Emily earned a bachelor’s degree in zoology at Michigan State.
“I didn’t want to work at a zoo, but I thought that pursuing a degree in zoology was the best pathway to learn about animals. I knew that I wanted to do research with wild animals. At the time, I didn’t even know you could get a degree in fisheries and wildlife, which would have probably been more up my alley.”
Her zoology degree paved the way for a job as an ecology intern at Petrified Forest National Park in Arizona, where she worked with a variety of reptiles, amphibians, and Gunnison’s prairie dogs. That experience led to her next job experience, as a grassland ecology technician in Montana.
“That’s where I fell in love with grassland birds. We worked with long-billed curlews: doing nest searches, trapping them and banding them with GPS tags to track their movements.”
That experience qualified her for a field technician position on a winter marsh bird monitoring project in Biloxi, Mississippi, followed by another job at the Kissimmee Prairie Preserve State Park in Okeechobee, Florida, working with the endangered Florida grasshopper sparrow.
“I met a former grad student from the Borderlands Research Institute while I was working in Florida. I found out about the work BRI is doing with grassland birds, and that’s how I ended up here in Texas.”
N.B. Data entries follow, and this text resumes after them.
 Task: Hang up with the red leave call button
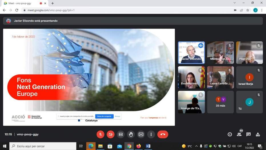[x=163, y=134]
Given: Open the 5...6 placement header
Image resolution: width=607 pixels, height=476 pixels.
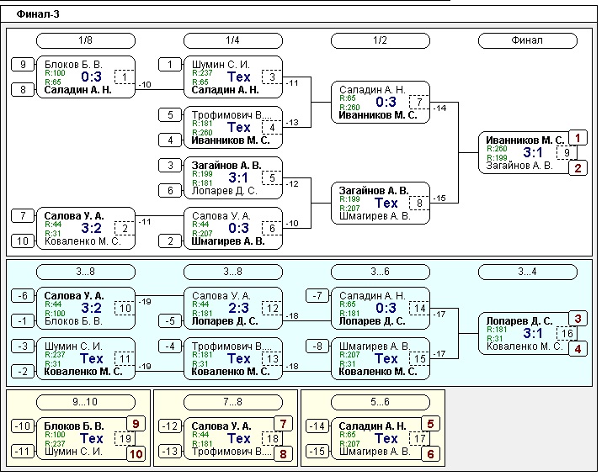Looking at the screenshot, I should point(380,402).
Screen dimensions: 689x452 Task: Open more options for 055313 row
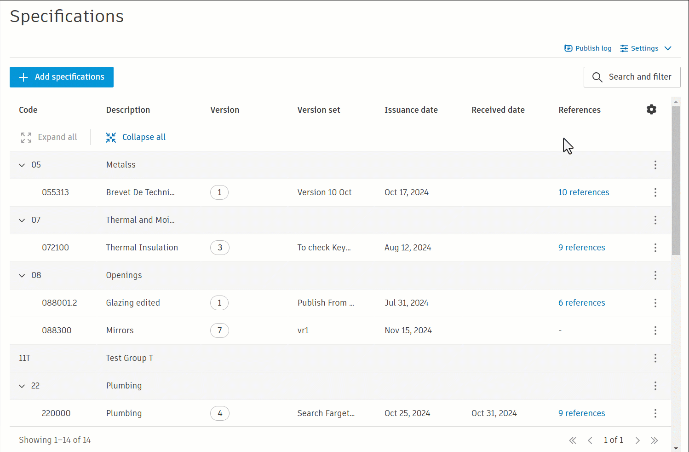655,192
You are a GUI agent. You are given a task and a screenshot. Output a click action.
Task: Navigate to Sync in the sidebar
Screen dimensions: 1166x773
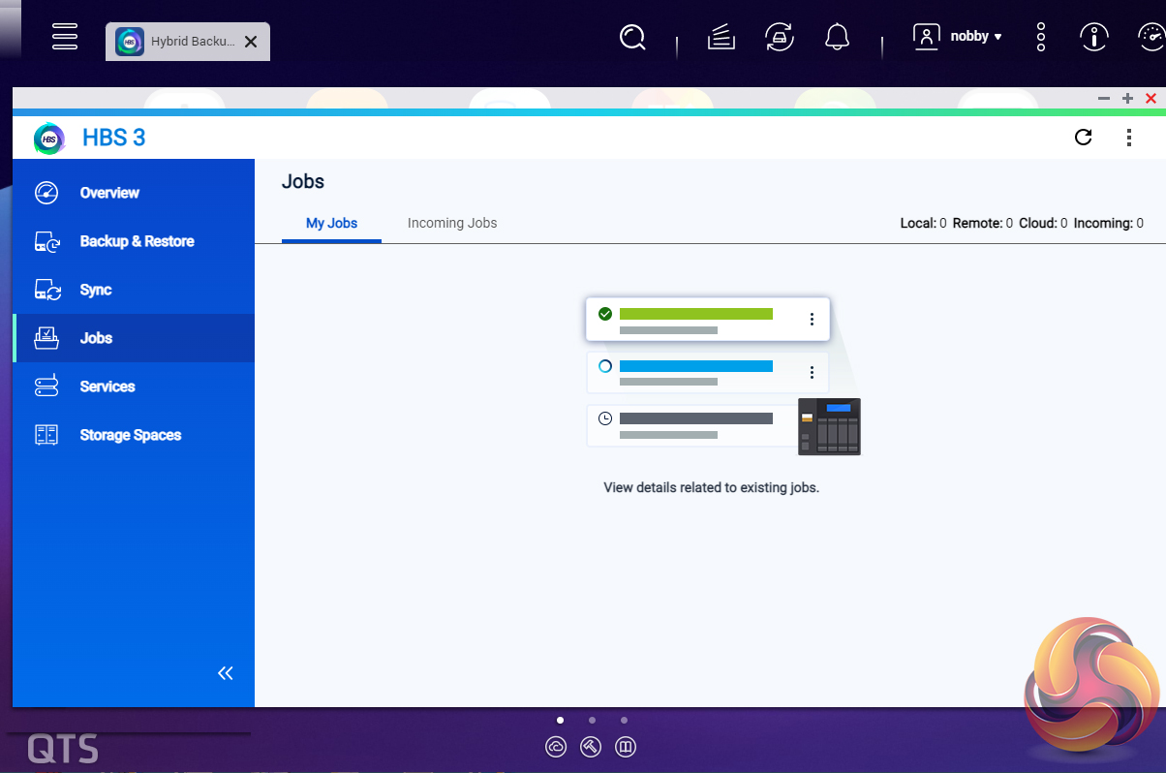point(96,290)
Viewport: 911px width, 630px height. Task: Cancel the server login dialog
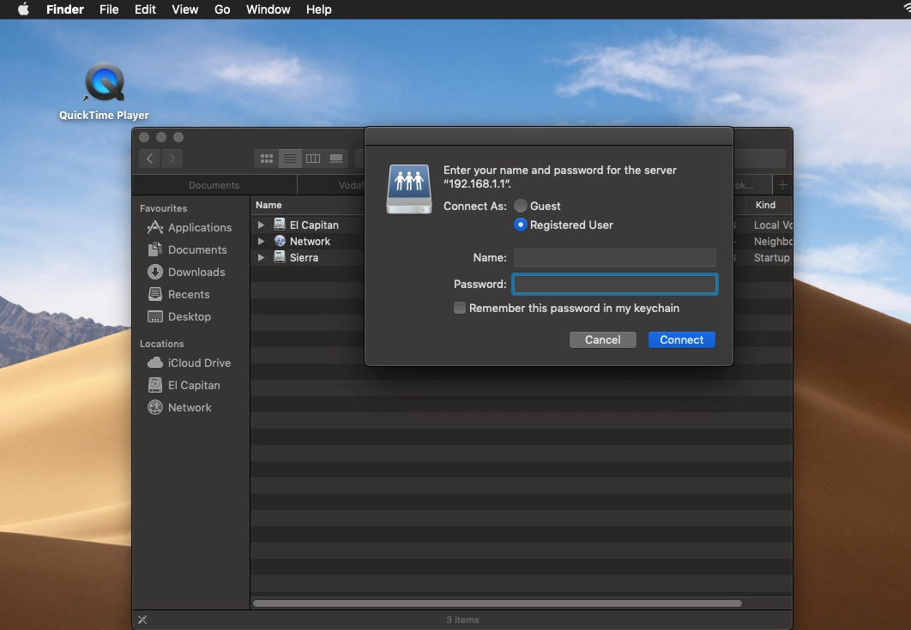click(602, 339)
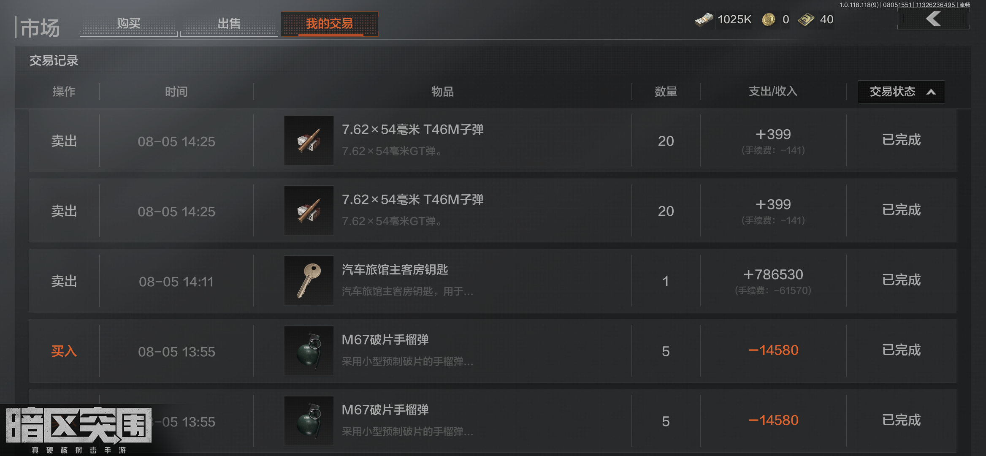Click the back arrow icon
Image resolution: width=986 pixels, height=456 pixels.
pos(933,19)
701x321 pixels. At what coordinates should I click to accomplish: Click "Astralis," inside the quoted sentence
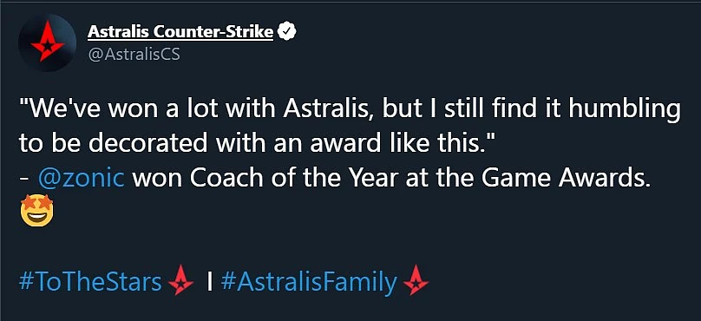(331, 111)
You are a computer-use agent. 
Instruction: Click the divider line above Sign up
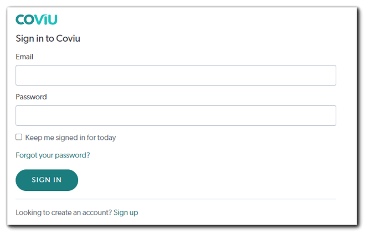[176, 199]
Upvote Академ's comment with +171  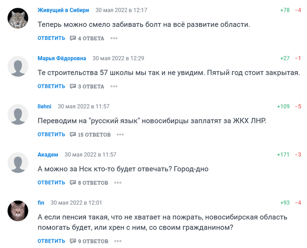tap(283, 154)
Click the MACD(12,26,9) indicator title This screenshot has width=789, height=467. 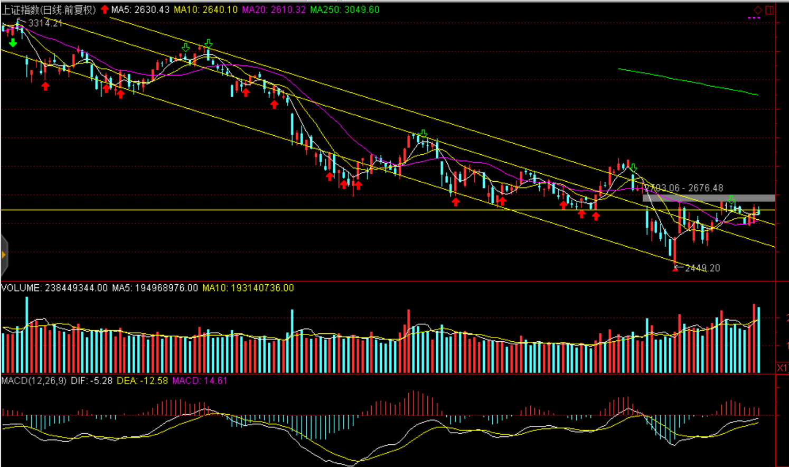(x=34, y=380)
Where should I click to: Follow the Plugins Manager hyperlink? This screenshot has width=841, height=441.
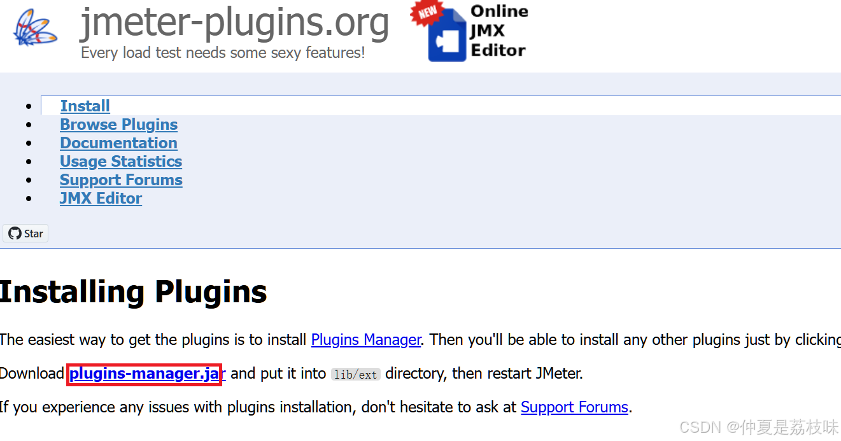point(366,340)
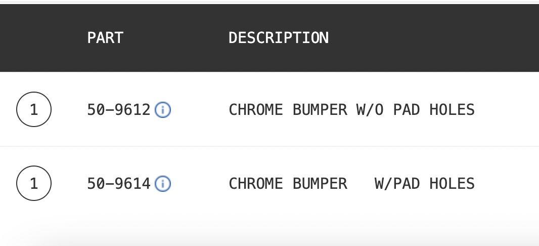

Scientists have documented that grassland birds that winter in the Chihuahuan Desert are declining twice as fast as birds that winter elsewhere in the United States. Emily and another graduate student, Alejandro Chávez-Treviño, are exploring research questions to determine why that is happening. Emily’s research study is exploring whether habitat that has been encroached upon by woody shrubs can be treated to restore grassland habitat to see if bird populations can be boosted.
Her mom and dad have encouraged her academic journey. Emily’s mom taught elementary school for 21 years, and earned her own master’s degree while Emily was young. Recently, her mom earned an EdD and now serves as principal at the school where she used to teach.
“My mom taught me to take school very seriously and to pursue my passions. She has always been an inspiration because that’s what she did, she followed her career dreams. She’s a huge role model in my life. I look up to her and she still inspires me to this day.”
Emily has another year of data gathering before she can write up her findings. She hopes to graduate in 2022.
“After that, I would be interested in working for a federal or state agency monitoring birds or other animals. And like my mom, I would also like to go back to school and get my PhD at some point. I want to continue studying grassland birds. I really love them!”